München – Eigentlich hat die Türkei etwas zu feiern. Doch auf dieser Veranstaltung herrscht blanke Wut. Hunderttausende Türken haben sich am Wochenende in Istanbul versammelt, um ihrem Präsidenten zuzuhören. Es ist der Vorabend des 100. Jahrestags der Republik. Recep Tayyip Erdogan spricht mit zorniger Miene zu seinem Volk. „Der Hauptschuldige an dem Massaker, das sich in Gaza abspielt, ist der Westen“, ruft er. Israel sei eine „Schachfigur“ des Westens.
Die Worte hallen nach. Eigentlich wird der türkische Präsident für einen Staatsbesuch in Berlin erwartet. Ein konkretes Datum ist noch nicht bekannt – anvisiert ist die zweite November-Hälfte. Eingeladen hat ihn der Kanzler offiziell bereits im Frühjahr. Nun äußern einige Politiker Bedenken, ob man Erdogan nach seiner Hetze noch in Deutschland willkommen heißen sollte. „Wenn Deutschland noch etwas Selbstachtung hat, ist jetzt der richtige Zeitpunkt, Erdogan auszuladen“, sagt etwa Johannes Winkel, Chef der Jungen Union. „Die viel beschworene Staatsräson verkommt sonst zum Kalenderspruch.“ Ähnlich äußert sich Konstantin Kuhle, Vize-Fraktionschef der FDP: „Eine Reise des türkischen Präsidenten nach Deutschland wäre zum jetzigen Zeitpunkt höchst problematisch.“
Seine Parteikollegin Marie-Agnes Strack-Zimmermann findet es zwar auch fraglich, ob „jetzt der richtige Augenblick“ für eine Einladung ist. Trotzdem dürfe man nicht mit dem Präsidenten brechen, sagt die Verteidigungsexpertin gegenüber unserer Zeitung. „Wir sollten, auch wenn es schwerfällt, auf lange Sicht mit der Türkei im Gespräch bleiben. Erdogan hat nun mal Einfluss im Nahen Osten.“
Bayerns Ministerpräsident Markus Söder warnt vor einer aufgeheizten Stimmung in Deutschland. „Jeder Angriff auf jüdisches Leben ist ein Angriff auf uns alle“, sagt der CSU-Chef. „Gleichzeitig ist aber wichtig: Bei der Verurteilung des Hamas-Terrors dürfen wir nicht generell Muslime bei uns unter Verdacht stellen.“ Er appelliert, sich vom Terror der Hamas zu distanzieren – es sei wichtig, „den Frieden im eigenen Land“ zu schützen.

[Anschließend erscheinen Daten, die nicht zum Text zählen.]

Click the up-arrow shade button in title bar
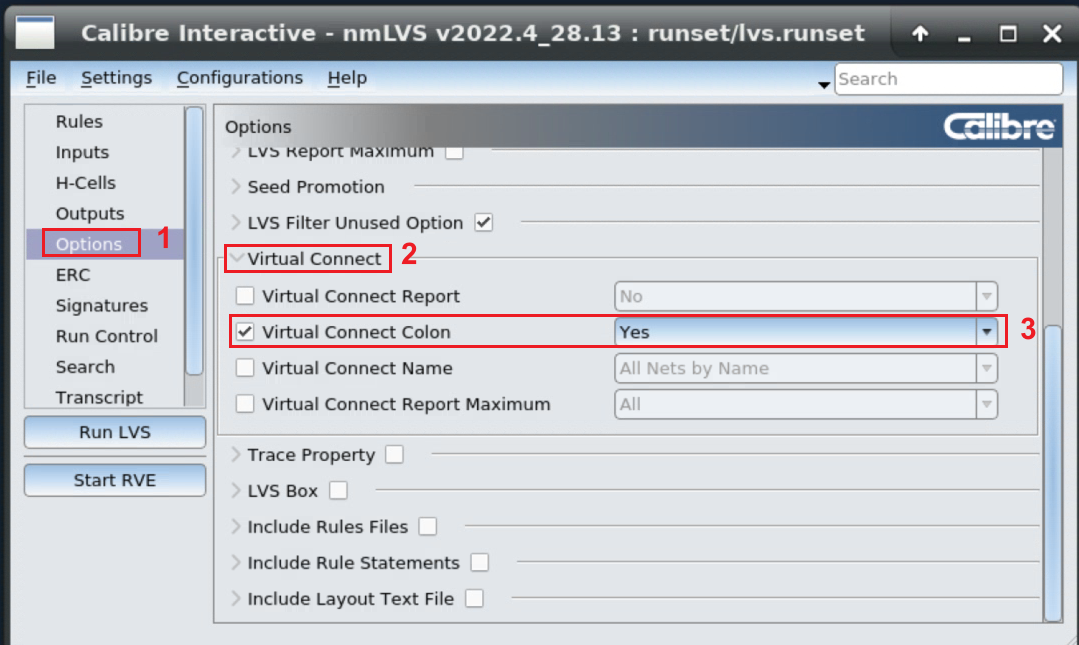This screenshot has width=1079, height=645. 920,33
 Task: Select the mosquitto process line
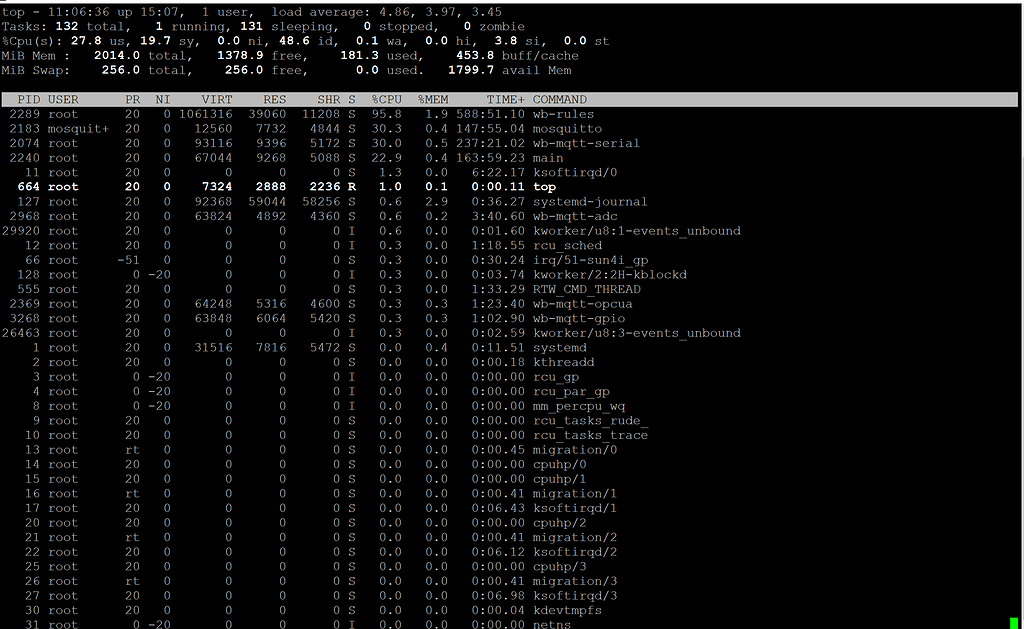567,129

Die Berliner Polizei ist bereits in Alarmbereitschaft. Am 18. November findet im Olympiastadion das Länderspiel zwischen Deutschland und der Türkei statt. Bislang ist zwar unklar, ob der türkische Präsident zu dem Zeitpunkt überhaupt in der Hauptstadt sein wird und ob es sich bei dem Besuch um einen offiziellen Staatsbesuch handeln würde. Dennoch fürchtet Gewerkschaftssprecher Benjamen Jendro bereits jetzt einen Großeinsatz der Polizei. „Sehr geehrter Bundeskanzler, könnten Sie Erdogan bitten, das zuhause vorm Fernseher zu schauen?“, schreibt er auf der Plattform X.
Macit Karaahmetoglu, Präsident der Deutsch-Türkischen Gesellschaft und SPD-Bundestagsabgeordneter, glaubt nicht daran, dass Erdogan die türkische Community in Deutschland gegen den Westen aufhetzen kann. „Auch die Erdogan-Anhänger in Deutschland wissen, wie er taktiert – dass er heute das eine sagt und morgen etwas ganz anderes macht“, sagt er. Seine Aussagen hätten keinen „allzu großen Effekt“ auf die Stimmung in Deutschland. Zur Wahrheit gehöre aber auch, dass viele türkischstämmige Menschen in Deutschland schon vor dem Angriff der Hamas am 7. Oktober der Meinung waren, „dass Israel mit seiner Siedlungspolitik nicht an Frieden interessiert ist“.
Der türkischstämmige Politiker plädiert dafür, im Dialog zu bleiben. Erdogans Aussagen zur Hamas seien „skandalös“, meint Karaahmetoglu. „Aber es ist auch wichtig, dass wir in der aktuellen Lage nicht aus dem Bauch heraus Entscheidungen treffen, sondern mit Verstand handeln: Wir müssen jeden Kanal nutzen, um eine Eskalation zu verhindern.“ Deutschland müsse bei seinem Besuch auf ihn einwirken, um einen Flächenbrand zu vermeiden.